Rural Voice Market Commentary – February 2025
by: Scott Krakar
In business there are many risks. In agricultural businesses, risks abound. To say that agricultural production has many risks seems to be an understatement. Agriculture is full of hazards well beyond the control of the grower and weather risk is ever present. As we know, weather risks can be here at home in our own fields but also weather on the other side of the world can affect prices dramatically. Risks in agriculture abound: price, production, trade, war- such as in Russia/Ukraine, inputs, and weather can all be impactful to a growers bottom line. This is the nature of the business and growers are generally accustomed to these risks, as the production of grains and oilseeds inherently come with production and market threats. And while growers are accustomed to various risks, currently we are facing a potential geopolitical risk that we are not familiar with. That risk is the potential tariff risks from the US.
The US has threatened broad and wide scale tariffs against many countries around the world, including Canada. This tariff threat as we discussed is new to us here. It has been a long time now that Canada and the US have had free trade. Both nations have enjoyed success in the trading relationship and have seen economic growth as a result. It is because of this mutually beneficial free trading relationship that our economies and businesses have become very intertwined. Essentially, to businesses that trade freely, the border was one that distinguished national territory, but did not disturb the free flow of goods. A Canadian business could sell to a US consumer as freely as they did at home, and the US producer could do the same. Canada and the US would often champion this fact, that mutual trade was considered a key pillar of our relationship and most were glad to see trade volumes grow. But this positive narrative is now seemingly under attack by the US administration. The US appears to be moving to the opinion that products not made at home result in lost jobs and less prosperity to the American people. Their solution potentially is to bring tariffs. Tariffs would prevent the free trading of goods to be hampered, bringing costs to the shipper of goods flowing across the border. No longer would business and consumers, buyers and sellers, be able to decide independently what products they would buy, but government would have more control in pricing. Tariffs prevent market forces from making trade decisions, yielding to government affected movement through financial controls.
From this, we recognize that the word tariff is one that just doesn’t go away easily. The reason for this is of course that the US President Trump is very active in announcing tariffs and potential tariffs to many countries around the world. President Trump is on record multiple times saying that, “Tariff, is the most beautiful word in the dictionary.” And while this may be his favorite word, it leads many business leaders to their least favorite word, which is uncertainty. To date, we have seen Canada and Mexico threatened with tariffs proposed to be effective at 25% on all products February 1st, to be postponed till March of this year. As of this writing it is uncertain as to whether these tariffs will indeed be introduced, and consequently business and consumers are left with trade uncertainty. The results of the tariffs are massive for some industries and consumers alike. Canada, a trading nation, needs exports of our vast materials that we produce to other nations for economic success and most especially the US, who is our biggest buyer. But the US consumer and business rely on products from Canada too. Canada is a major shipper of goods that the US needs. Consider the importance of our exports to the US, in that Canada ships about these approximate amount of US imports: 50% of oil, 40% of wood, 20% of minerals, 20% of animals and animal products and just under 20% of metals.

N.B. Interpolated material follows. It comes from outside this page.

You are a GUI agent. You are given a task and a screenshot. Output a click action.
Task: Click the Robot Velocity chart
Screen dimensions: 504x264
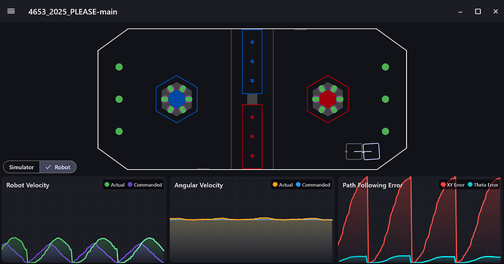[x=84, y=220]
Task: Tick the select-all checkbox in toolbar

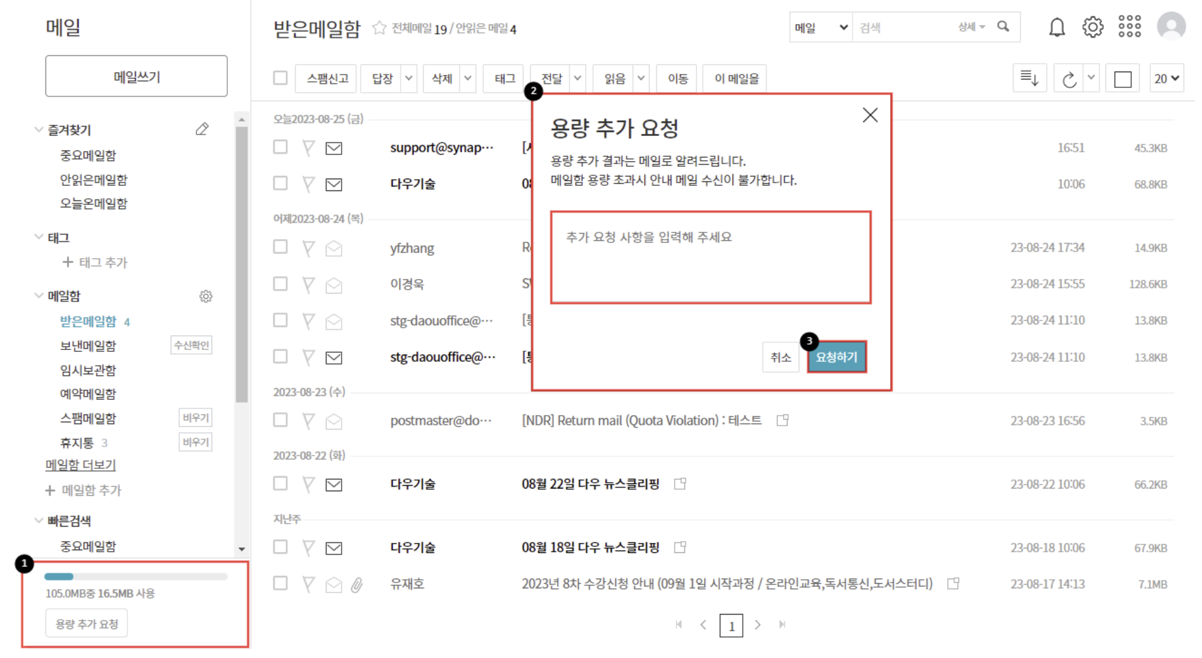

It is not only in direct Canada/US trade that we as a nation, and even more specifically as agricultural producers, may be affected by escalating trade wars even beyond our borders. We must remember that the Canadian agricultural marketplace is essentially a regional market in the greater US marketplace. This is because of our proximity to this large producer/consumer and our traditional free trading relationship. From this geographic and trading reality our prices are currently discovered through the US Futures market, traded at the Chicago Mercantile Exchange. If the US trade war expanded with China resulting in less US ag product exported, valuations in the US futures market would be under pressure, as the market would look for greater demand through lower prices. China has been very effective in lessening its reliance on the US, primarily through the growing production from South America. And while the US is still a heavy weight in agricultural production, its importance to the world market place has significantly diminished over the last few decades. It’s reported that around 1980 over 60% of the world grain and ag trade came from the US. Today the US is in a less dominant position with only about 12% of the world grain and ag trade. World demands have grown, and the globe has participated in meeting this need.